[Opening THE INPUT section]
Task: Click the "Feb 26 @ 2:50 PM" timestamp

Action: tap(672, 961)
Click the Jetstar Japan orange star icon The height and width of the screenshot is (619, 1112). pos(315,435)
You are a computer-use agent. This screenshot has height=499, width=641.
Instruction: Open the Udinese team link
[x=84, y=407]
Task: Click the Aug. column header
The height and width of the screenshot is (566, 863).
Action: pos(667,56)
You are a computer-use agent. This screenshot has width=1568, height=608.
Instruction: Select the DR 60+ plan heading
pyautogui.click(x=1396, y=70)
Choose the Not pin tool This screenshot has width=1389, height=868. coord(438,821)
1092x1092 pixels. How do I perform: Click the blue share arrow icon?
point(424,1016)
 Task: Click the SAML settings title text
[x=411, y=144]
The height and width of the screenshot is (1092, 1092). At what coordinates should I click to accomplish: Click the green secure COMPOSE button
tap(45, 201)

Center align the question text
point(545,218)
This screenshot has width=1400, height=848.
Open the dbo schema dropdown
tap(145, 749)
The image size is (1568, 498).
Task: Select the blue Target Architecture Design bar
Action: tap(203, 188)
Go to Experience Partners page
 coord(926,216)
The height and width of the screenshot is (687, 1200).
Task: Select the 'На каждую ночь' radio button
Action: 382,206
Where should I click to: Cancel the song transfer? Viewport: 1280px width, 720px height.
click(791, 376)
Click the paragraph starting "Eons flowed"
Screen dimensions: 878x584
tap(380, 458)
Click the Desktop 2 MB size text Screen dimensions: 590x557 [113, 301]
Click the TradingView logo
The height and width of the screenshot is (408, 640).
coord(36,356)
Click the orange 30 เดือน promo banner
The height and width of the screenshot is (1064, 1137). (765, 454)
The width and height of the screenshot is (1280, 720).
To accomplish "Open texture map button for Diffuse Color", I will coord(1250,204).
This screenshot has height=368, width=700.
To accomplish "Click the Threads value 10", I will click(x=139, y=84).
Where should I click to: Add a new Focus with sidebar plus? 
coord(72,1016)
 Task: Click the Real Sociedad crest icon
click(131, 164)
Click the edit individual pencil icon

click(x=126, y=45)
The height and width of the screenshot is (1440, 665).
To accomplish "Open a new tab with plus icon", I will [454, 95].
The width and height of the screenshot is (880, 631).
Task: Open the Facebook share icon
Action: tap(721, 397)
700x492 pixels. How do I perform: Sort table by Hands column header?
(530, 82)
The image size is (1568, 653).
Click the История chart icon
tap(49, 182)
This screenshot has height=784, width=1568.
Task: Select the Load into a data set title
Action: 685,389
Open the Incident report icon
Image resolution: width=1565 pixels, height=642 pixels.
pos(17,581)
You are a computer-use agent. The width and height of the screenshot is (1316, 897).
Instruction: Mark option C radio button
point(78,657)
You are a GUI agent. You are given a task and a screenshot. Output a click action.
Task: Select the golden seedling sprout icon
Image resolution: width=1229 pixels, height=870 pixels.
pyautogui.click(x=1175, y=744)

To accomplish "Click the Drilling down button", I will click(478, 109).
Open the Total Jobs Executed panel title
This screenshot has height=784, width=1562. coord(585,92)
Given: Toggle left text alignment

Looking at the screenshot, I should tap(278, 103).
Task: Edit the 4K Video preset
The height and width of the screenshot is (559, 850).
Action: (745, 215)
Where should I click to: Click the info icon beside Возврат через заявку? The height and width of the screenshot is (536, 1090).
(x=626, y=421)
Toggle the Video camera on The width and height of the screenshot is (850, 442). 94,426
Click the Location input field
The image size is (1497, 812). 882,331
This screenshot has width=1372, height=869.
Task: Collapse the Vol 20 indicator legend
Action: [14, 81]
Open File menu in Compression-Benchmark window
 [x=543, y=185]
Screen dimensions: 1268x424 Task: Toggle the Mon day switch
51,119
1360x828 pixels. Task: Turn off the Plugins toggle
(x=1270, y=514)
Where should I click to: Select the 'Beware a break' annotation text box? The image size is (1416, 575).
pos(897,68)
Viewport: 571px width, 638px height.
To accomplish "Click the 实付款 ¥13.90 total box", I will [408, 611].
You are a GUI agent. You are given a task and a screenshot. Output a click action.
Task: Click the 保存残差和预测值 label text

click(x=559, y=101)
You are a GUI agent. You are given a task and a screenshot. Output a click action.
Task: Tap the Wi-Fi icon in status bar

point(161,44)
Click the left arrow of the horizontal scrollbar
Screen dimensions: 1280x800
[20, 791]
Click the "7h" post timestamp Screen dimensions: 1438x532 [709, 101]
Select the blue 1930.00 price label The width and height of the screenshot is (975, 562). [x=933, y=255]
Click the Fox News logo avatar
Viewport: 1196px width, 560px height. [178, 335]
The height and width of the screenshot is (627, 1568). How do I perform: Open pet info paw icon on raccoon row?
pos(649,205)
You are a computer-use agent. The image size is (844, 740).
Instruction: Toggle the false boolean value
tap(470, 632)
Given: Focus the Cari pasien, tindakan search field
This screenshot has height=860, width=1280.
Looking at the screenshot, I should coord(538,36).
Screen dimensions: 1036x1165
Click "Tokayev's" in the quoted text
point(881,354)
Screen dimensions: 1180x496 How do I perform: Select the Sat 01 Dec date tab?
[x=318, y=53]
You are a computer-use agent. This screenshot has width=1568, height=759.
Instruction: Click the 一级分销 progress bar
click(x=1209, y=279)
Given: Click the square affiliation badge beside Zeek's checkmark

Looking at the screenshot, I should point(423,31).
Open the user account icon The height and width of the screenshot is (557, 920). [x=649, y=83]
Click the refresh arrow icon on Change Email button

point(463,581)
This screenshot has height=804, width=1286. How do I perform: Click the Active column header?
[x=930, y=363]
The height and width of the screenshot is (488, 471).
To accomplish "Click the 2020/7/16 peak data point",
[Closing THE INPUT section]
WHAT TO WORK ON:
From the data above, output exactly the lines between the one containing "Open the Total Jobs Executed panel title" and the one containing "1438x532 [709, 101]", counting both of them.

WRITTEN SOLUTION:
Open the Total Jobs Executed panel title
This screenshot has height=784, width=1562. coord(585,92)
Given: Toggle left text alignment

Looking at the screenshot, I should tap(278, 103).
Task: Edit the 4K Video preset
The height and width of the screenshot is (559, 850).
Action: (745, 215)
Where should I click to: Click the info icon beside Возврат через заявку? The height and width of the screenshot is (536, 1090).
(x=626, y=421)
Toggle the Video camera on The width and height of the screenshot is (850, 442). 94,426
Click the Location input field
The image size is (1497, 812). 882,331
This screenshot has width=1372, height=869.
Task: Collapse the Vol 20 indicator legend
Action: [14, 81]
Open File menu in Compression-Benchmark window
 [x=543, y=185]
Screen dimensions: 1268x424 Task: Toggle the Mon day switch
51,119
1360x828 pixels. Task: Turn off the Plugins toggle
(x=1270, y=514)
Where should I click to: Select the 'Beware a break' annotation text box? The image size is (1416, 575).
pos(897,68)
Viewport: 571px width, 638px height.
To accomplish "Click the 实付款 ¥13.90 total box", I will [408, 611].
You are a GUI agent. You are given a task and a screenshot. Output a click action.
Task: Click the 保存残差和预测值 label text

click(x=559, y=101)
You are a GUI agent. You are given a task and a screenshot. Output a click action.
Task: Tap the Wi-Fi icon in status bar

point(161,44)
Click the left arrow of the horizontal scrollbar
Screen dimensions: 1280x800
[20, 791]
Click the "7h" post timestamp Screen dimensions: 1438x532 [709, 101]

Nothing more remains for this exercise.